CVE-2022-33915: 
NixOS vulnerability analysis and mitigation

Versions of the Amazon AWS Apache Log4j hotpatch package before log4j-cve-2021-44228-hotpatch-1.3.5 are affected by a race condition vulnerability (CVE-2022-33915) that could lead to local privilege escalation. This hotpatch package was designed as a temporary mitigation for CVE-2021-44228, not as a permanent replacement for updating Log4j (NVD, AWS Advisory).

The vulnerability exists in the hotpatch script's process of iterating through running Java processes. The script performs checks and executes the Java virtual machine with the same permissions and capabilities as the running process to load the hotpatch. The issue stems from a race condition between when the hotpatch observes the process path and when it observes the effective user ID. The vulnerability has been assigned a CVSS v3.1 base score of 7.0 (HIGH) with the vector string CVSS:3.1/AV:L/AC:H/PR:L/UI:N/S:U/C:H/I:H/A:H (NVD).

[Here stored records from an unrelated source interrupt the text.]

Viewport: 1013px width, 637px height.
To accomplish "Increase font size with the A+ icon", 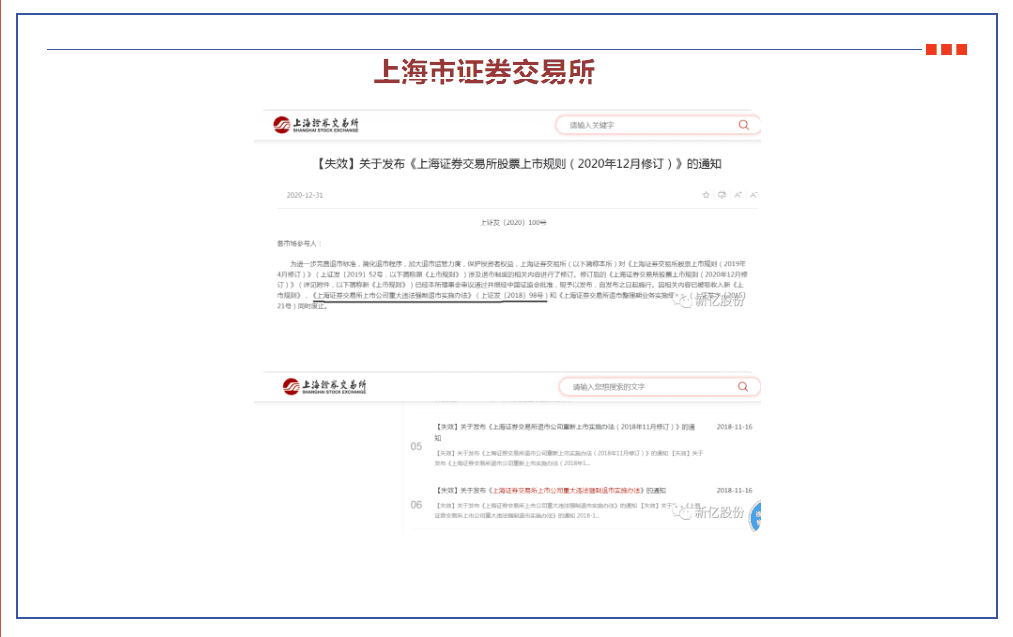I will tap(738, 195).
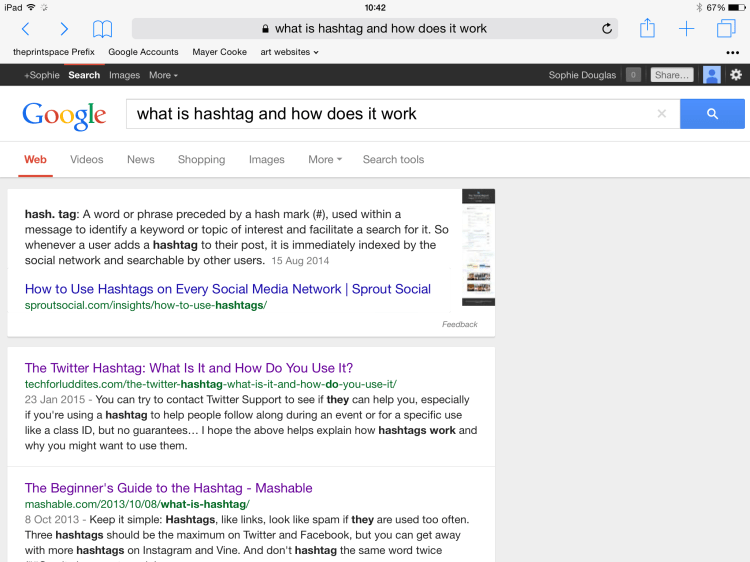Clear the search query with the X
This screenshot has height=562, width=750.
[x=661, y=114]

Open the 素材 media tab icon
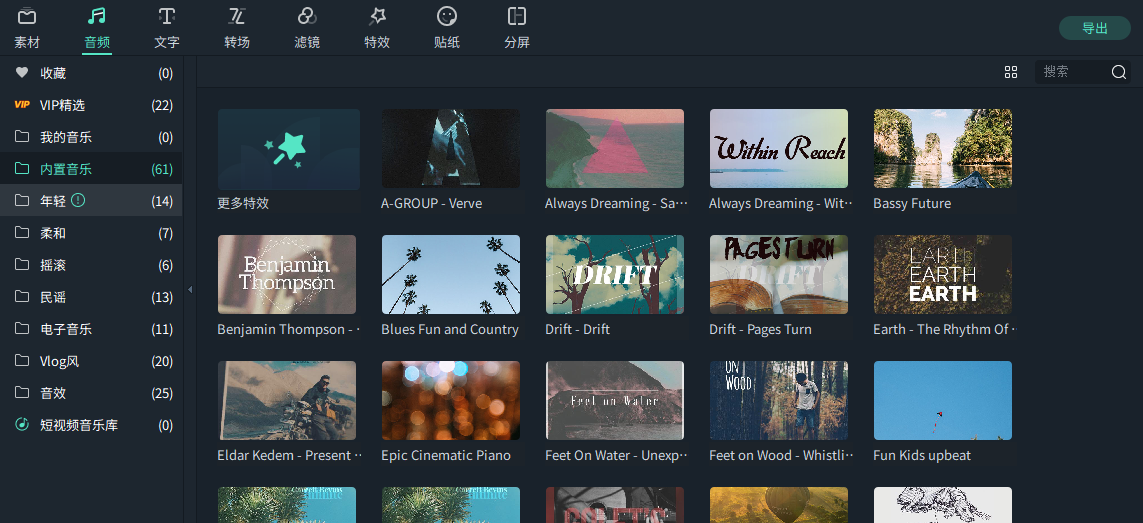click(27, 17)
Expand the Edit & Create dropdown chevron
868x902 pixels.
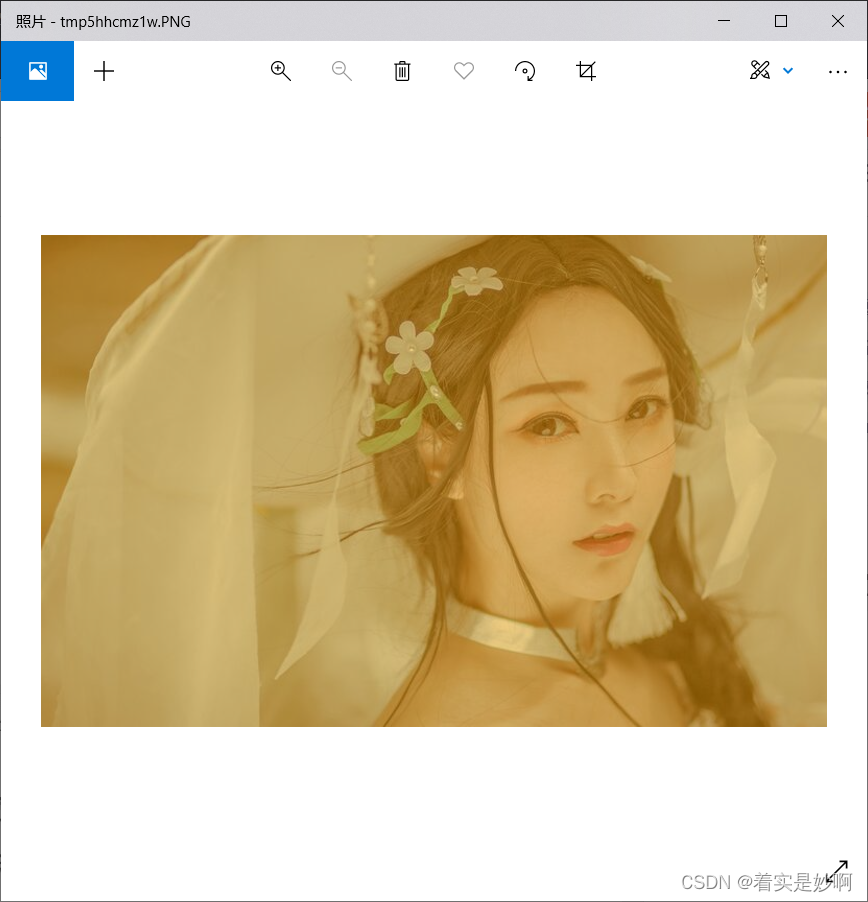click(x=789, y=71)
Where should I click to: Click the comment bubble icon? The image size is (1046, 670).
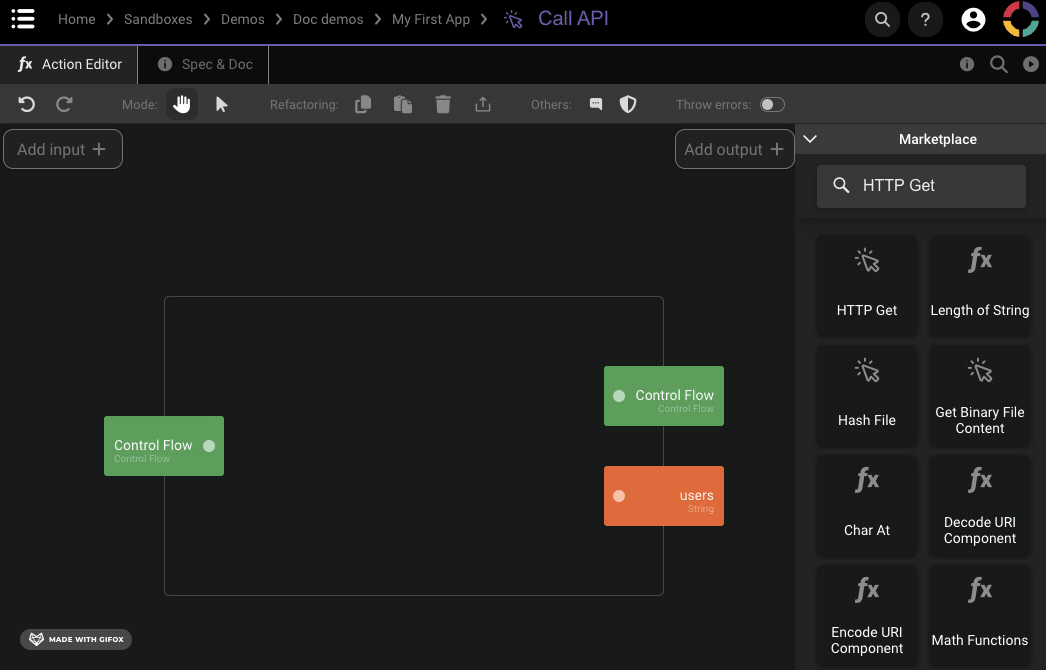pyautogui.click(x=596, y=104)
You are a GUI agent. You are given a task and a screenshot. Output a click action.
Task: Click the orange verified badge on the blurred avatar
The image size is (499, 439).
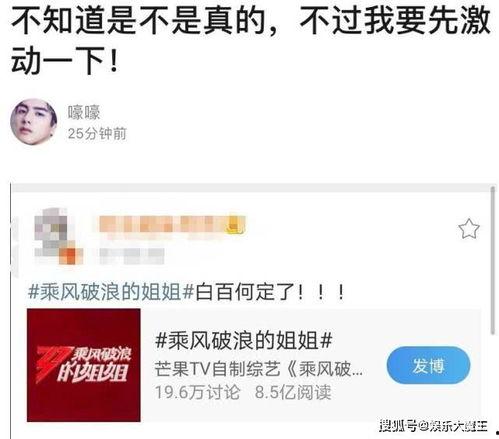click(71, 256)
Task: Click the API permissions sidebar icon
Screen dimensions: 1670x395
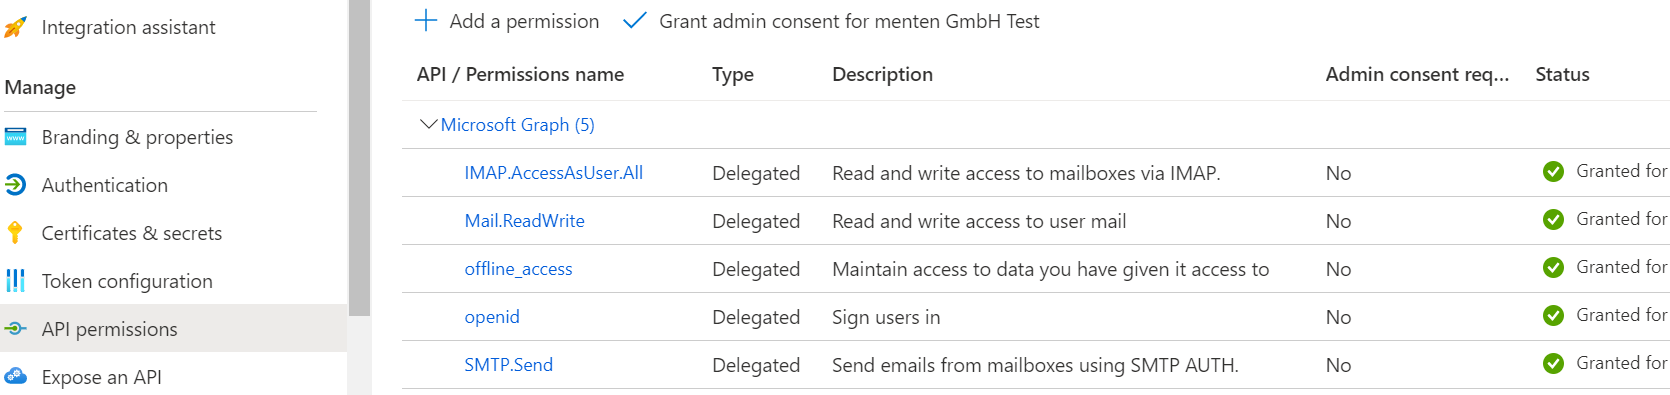Action: click(x=15, y=329)
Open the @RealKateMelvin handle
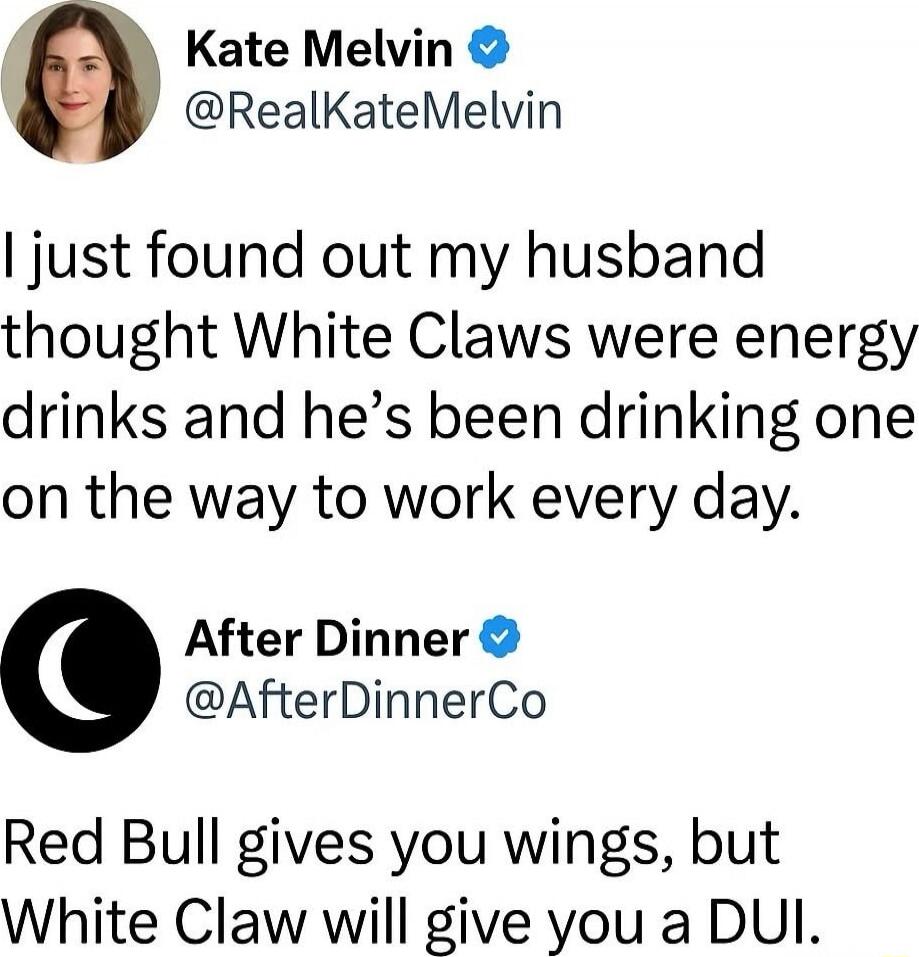Screen dimensions: 919x957 [373, 113]
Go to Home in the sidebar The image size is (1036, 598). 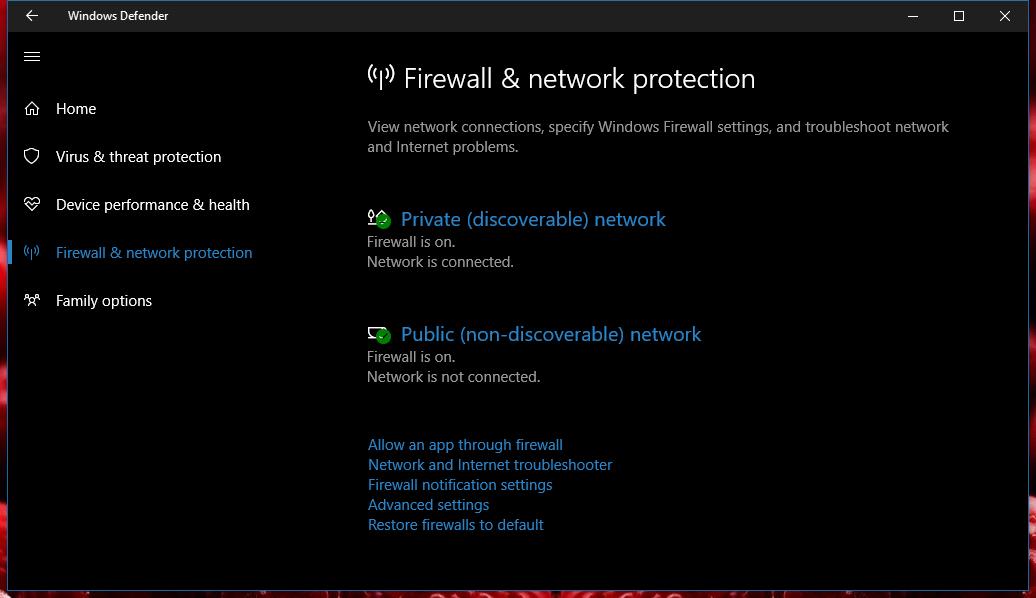[76, 109]
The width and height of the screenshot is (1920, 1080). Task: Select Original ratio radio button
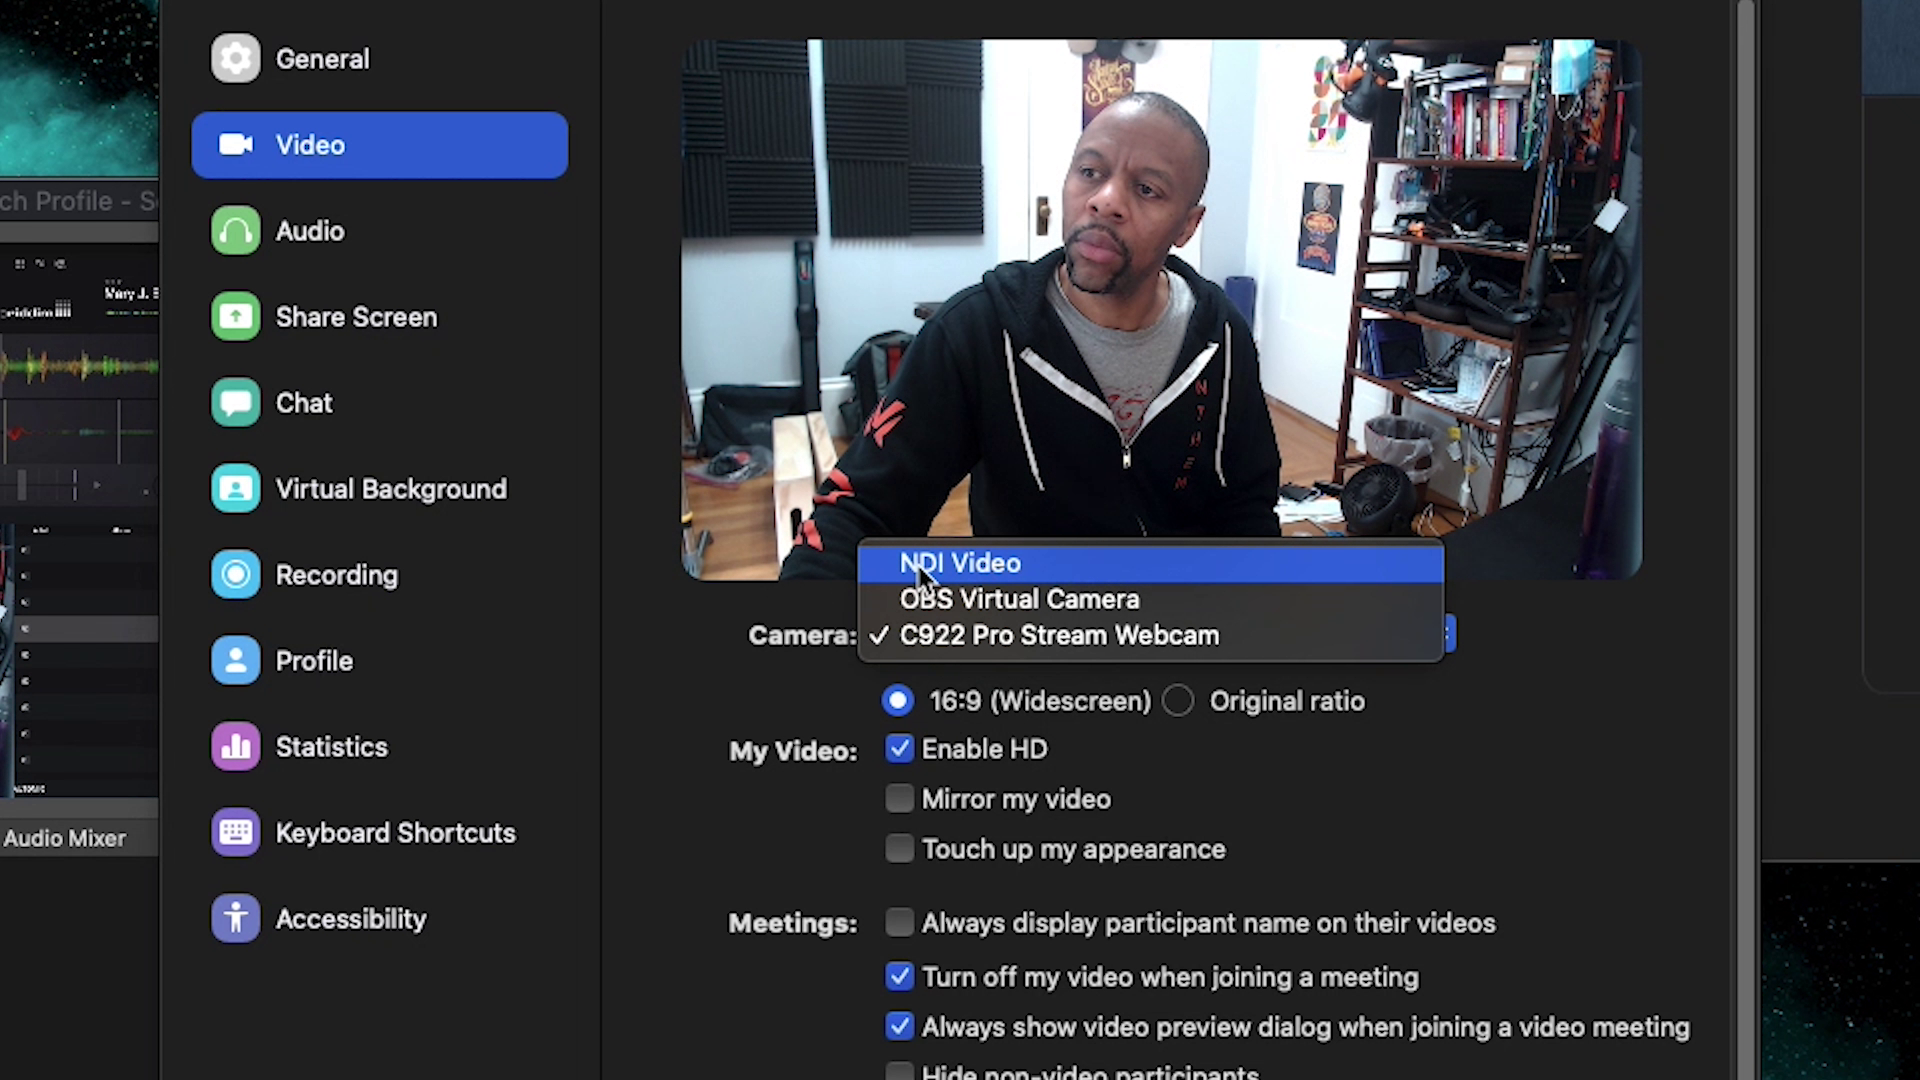[1180, 700]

A local user with permissions to run custom programs could exploit this vulnerability to execute a binary with elevated privileges. This is achieved by running a custom Java process that performs exec() of an SUID binary during the race condition window (AWS Advisory).

Users should update to log4j-cve-2021-44228-hotpatch version 1.3-5 or later to address this vulnerability. The fix is available through the package management system, and can be applied by running 'yum update log4j-cve-2021-44228-hotpatch' (AWS Advisory).